Парадокс можно частично разрешить, обратившись к теории депрессии, которую в 1989 году сформулировали Абрамсон, Аллой и психолог Джеральд Металски. По их мнению, иногда предрасположенность к расстройству обусловлена мрачным, не оставляющим надежды взглядом на причины и последствия событий. Поскольку эти представления не обязательно ошибочны (вообще-то жизнь вправду бывает паршивой), в терапии следует уделять больше внимания тому, что можно предпринять в сложившихся обстоятельствах. Это не противоречит принципам КПТ, а только позволяет найти наилучший подход к человеку.

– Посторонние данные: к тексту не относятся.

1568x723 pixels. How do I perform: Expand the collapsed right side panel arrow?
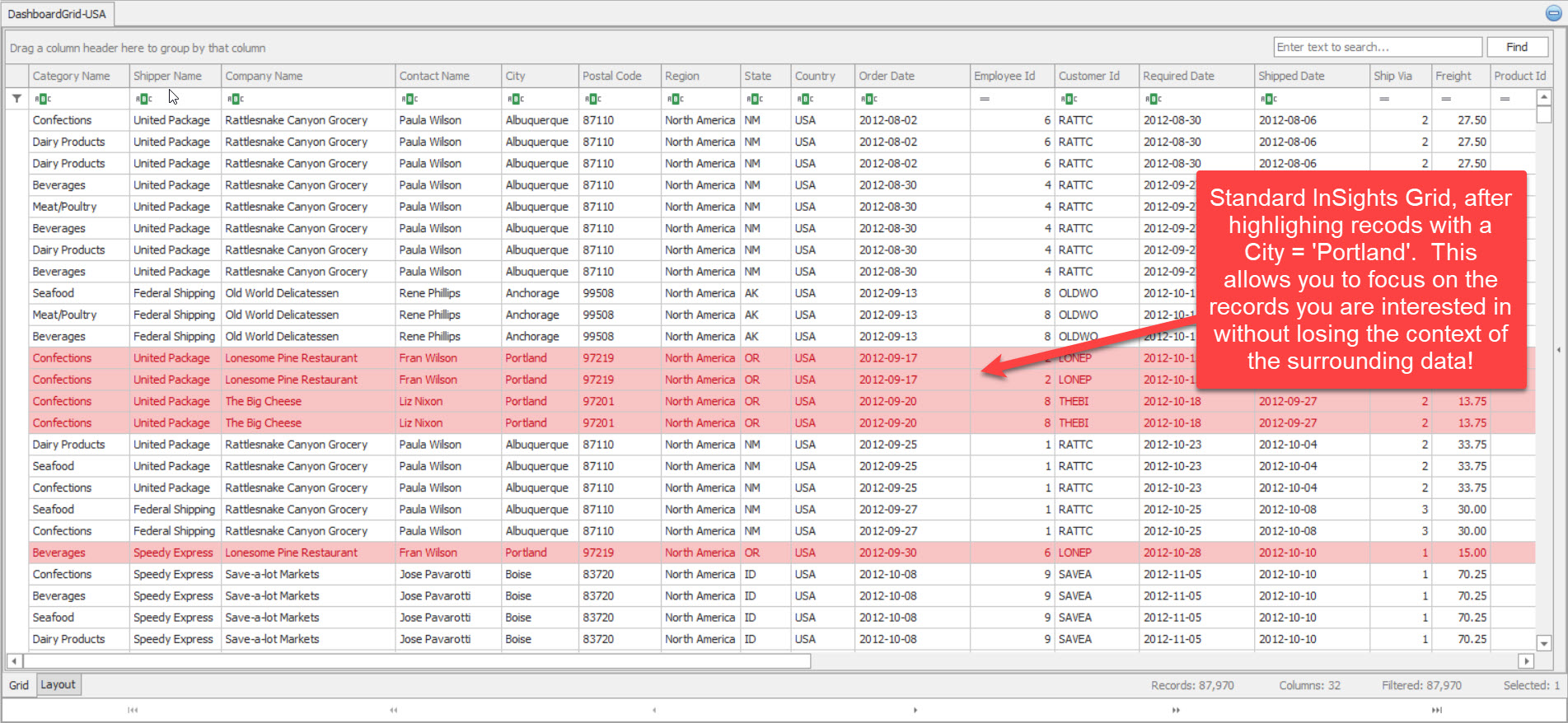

Впрочем, даже сами Абрамсон, Аллой и Металски называли "безнадежную" депрессию всего лишь одной из разновидностей расстройства. Общепринятой теории возникновения депрессии или ее типов по-прежнему нет. Ученые надеются, что исследования депрессивного реализма помогут создать такую теорию или хотя бы отбросить неверные (а заодно усовершенствовать КПТ).
О чем в научной литературе про депрессивный реализм почти не говорят, так это о недостатках самого понятия "депрессия". Примерно в то время, когда вышла работа об экспериментах с кнопкой и лампочкой, в руководствах для психиатров депрессию стали определять как симптомы, возникающие вместе в разных сочетаниях. Вопрос о причинах расстройства оставили открытым: казалось, в клинической практике он имел второстепенное значение.
Другое дело — исследования. Немецкий психолог Айко Фрид среди прочего отметил в Twitter, что существует примерно 280 шкал для оценки тяжести депрессии. В семи самых распространенных перечислены более 50 симптомов. Эти симптомы не всегда коррелируют, а иногда являются противоположностью друг друга: при депрессии бывает как обжорство, так и потеря аппетита; как сонливость, так и бессонница. Проявления депрессии у двух людей могут не иметь почти ничего общего.
Можно предположить, как это сделал психиатр Джоэль Пэрис в книге Overdiagnosis in Psychiatry, что на самом деле депрессией называют по ошибке несколько разных расстройств, или следом за Фридом посмотреть на нее как на "сеть симптомов", а не как отдельную болезнь. Возможно, дальнейшие исследования депрессивного реализма действительно помогут прояснить, что есть что. Но также не исключено, что депрессивным его называть перестанут.
Многообразие симптомов, которые связывают с депрессией, приводит к тому, что практически каждый человек в какой-то момент находится в состоянии, соответствующем диагностическим критериям. "Граница нормы и патологии размывается. Мы перестали рассматривать депрессию как клинический диагноз. Мы говорим: "Что-то я себя плохо чувствую — наверное, у меня депрессия", — объясняет Ирина Макарова. Оказавшись в таком положении, одни рассматривают его как помеху для достижения целей. Другим же тягости кажутся неотъемлемой частью человеческого существования.
Возможно, так и появляются эссе о депрессивном реализме вроде процитированных в начале. В них феномен, обнаруженный Абрамсон и Аллой, используют как предлог, чтобы порассуждать, как правильно жить. Но стоит помнить, что наука не в состоянии ответить на вопросы о добродетелях. Что до депрессивного реализма, то исследователи не оставляют попыток разобраться, в чем дело.